HAY UNA MENTIRA QUE ME HA CONVENCIDO PARA SIEMPRE Y ES QUE ESCRIBIR SIRVE DE ALGO

Ardidos

Estoy inquieta. Al haber conocido tan profunda la felicidad, algo en mi sangre busca regresar a ella. Pero era una felicidad plural, se sostenía en una comunicación ácrata de los sentidos y de los significados, en una reciprocridad de sentimientos y pasiones, en el amor, en los sueños compartidos, en el presente rizomático y comunal, en la exteriorización y realización comunista libertaria.

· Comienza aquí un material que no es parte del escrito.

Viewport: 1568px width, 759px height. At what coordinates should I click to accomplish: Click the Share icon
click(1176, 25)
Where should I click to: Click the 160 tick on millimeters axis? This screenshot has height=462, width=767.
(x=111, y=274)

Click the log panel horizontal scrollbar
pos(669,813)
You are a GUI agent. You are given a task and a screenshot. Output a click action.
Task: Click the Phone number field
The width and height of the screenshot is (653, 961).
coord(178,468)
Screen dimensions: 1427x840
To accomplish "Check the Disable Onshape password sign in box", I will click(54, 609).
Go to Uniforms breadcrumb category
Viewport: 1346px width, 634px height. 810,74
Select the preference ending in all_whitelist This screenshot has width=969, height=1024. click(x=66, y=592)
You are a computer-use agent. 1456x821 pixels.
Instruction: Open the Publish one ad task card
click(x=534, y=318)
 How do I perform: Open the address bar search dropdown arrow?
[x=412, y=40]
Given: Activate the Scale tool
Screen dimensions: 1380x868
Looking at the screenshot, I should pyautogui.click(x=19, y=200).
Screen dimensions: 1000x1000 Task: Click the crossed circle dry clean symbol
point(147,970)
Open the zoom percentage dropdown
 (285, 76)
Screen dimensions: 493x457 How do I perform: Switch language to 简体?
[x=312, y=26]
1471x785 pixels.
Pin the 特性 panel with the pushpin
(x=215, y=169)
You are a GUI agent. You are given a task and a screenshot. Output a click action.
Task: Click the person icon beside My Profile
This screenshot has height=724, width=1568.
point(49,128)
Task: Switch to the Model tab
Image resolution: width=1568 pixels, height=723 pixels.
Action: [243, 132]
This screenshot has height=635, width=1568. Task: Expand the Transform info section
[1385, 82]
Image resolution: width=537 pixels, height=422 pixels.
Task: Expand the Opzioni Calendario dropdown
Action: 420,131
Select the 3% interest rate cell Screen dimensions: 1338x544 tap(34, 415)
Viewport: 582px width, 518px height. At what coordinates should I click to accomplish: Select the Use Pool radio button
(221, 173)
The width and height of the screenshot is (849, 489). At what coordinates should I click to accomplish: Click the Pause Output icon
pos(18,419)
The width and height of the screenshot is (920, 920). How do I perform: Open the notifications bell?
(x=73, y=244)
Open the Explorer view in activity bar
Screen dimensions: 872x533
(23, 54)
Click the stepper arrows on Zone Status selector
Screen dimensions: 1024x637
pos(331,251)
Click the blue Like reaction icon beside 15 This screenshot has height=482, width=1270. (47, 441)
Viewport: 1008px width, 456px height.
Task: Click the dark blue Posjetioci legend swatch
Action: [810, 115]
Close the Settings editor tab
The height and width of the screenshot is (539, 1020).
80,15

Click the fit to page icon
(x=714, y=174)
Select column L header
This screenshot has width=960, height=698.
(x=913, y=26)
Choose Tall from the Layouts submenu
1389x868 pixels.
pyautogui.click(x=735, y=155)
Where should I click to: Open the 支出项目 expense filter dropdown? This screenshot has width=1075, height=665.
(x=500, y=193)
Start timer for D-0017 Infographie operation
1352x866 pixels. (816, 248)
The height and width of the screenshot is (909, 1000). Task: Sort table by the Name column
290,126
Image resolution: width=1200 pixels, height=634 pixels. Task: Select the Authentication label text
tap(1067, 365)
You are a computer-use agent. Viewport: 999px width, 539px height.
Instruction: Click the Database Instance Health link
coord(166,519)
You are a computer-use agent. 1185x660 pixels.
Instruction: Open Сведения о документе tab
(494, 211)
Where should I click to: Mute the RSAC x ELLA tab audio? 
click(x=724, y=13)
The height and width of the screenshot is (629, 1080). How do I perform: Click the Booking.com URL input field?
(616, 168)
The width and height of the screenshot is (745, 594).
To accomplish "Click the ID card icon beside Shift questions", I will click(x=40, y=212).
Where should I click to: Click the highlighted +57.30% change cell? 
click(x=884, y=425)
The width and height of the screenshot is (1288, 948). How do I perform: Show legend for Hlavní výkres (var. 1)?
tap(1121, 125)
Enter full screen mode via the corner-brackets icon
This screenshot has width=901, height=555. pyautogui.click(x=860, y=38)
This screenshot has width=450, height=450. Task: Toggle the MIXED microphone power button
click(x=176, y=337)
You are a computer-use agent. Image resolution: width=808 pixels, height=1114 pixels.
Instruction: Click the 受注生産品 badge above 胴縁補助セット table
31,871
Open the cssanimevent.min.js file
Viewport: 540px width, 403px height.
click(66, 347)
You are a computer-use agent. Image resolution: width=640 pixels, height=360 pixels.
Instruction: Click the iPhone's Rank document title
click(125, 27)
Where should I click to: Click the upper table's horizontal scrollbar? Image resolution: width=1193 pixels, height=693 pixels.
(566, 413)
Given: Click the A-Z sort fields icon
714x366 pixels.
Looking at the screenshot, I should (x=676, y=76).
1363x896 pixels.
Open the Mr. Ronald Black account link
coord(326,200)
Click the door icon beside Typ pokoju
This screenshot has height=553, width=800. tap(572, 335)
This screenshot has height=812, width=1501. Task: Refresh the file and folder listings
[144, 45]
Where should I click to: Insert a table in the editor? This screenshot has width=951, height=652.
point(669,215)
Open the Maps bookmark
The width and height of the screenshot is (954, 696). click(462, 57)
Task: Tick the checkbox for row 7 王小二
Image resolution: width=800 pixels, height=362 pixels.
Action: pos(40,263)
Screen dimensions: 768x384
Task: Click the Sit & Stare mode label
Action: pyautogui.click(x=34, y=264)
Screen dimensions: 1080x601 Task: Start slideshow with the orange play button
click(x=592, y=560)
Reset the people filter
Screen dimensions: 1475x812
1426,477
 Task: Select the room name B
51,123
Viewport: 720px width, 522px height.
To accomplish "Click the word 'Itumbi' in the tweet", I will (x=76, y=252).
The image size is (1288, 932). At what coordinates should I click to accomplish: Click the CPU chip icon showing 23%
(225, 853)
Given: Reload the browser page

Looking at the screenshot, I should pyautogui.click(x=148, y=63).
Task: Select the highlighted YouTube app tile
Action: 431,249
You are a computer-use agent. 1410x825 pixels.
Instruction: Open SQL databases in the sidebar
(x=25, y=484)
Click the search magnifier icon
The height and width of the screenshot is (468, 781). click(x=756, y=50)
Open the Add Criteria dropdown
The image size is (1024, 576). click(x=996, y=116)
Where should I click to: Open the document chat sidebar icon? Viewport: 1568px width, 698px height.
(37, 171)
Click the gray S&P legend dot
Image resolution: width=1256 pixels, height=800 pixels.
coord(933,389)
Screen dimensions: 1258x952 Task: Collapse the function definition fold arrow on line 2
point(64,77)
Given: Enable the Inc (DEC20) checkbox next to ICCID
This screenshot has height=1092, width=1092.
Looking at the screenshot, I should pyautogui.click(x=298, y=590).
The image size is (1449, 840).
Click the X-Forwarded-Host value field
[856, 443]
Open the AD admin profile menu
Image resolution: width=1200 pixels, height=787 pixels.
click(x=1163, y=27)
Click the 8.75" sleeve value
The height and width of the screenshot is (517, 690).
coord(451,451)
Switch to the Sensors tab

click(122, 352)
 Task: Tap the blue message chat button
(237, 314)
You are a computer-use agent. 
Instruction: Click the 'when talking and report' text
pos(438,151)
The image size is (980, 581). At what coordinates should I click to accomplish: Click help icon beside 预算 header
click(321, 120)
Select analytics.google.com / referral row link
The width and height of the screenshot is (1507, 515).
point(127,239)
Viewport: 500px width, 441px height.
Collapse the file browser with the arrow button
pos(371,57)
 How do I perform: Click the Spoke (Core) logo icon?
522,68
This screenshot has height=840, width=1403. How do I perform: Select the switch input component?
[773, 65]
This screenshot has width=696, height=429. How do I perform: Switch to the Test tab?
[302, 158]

Aunque yo estuve mucho tiempo sola y fui libre en mi soledad. La soledad no puede llegar a esos poemas. Había algo que no venía de mí ni iba hacia mí. Algo que flotaba como un fuego lunar en la atmósfera y me poseía con música evanescente y enamorada.

Una empatía de duendes con Ab. La sensación de que él era un refugio y una trinchera, un barco y una canción. Alguien que me abría los costillares y los pianos. Con el que no mentía Alicia. Con él sentí que mis palabras introspectivas y las exteriores, eran armonía. Yo ya no era muchas. Ya no estaba en guerra. Mi metáfora no hacía trampas. No ocultaba un doble diálogo para la noche ni un cacho de carne para los lobos, ni un cordón exiliado de la mar. Mi escritura y mi sonido, decían las mismas cosas. Yo era, sólo una.

Ese amor me hizo alguien más libre. Y provocó más belleza en lo que yo miraba.

Pero algo de su accionamiento venía de Ab. Y como ahora él no está y he vuelto a escribir y a estar sola, mi metafísica ha vuelto a pelear. Los espacios vacíos escarban en el nigredo y en los bosques.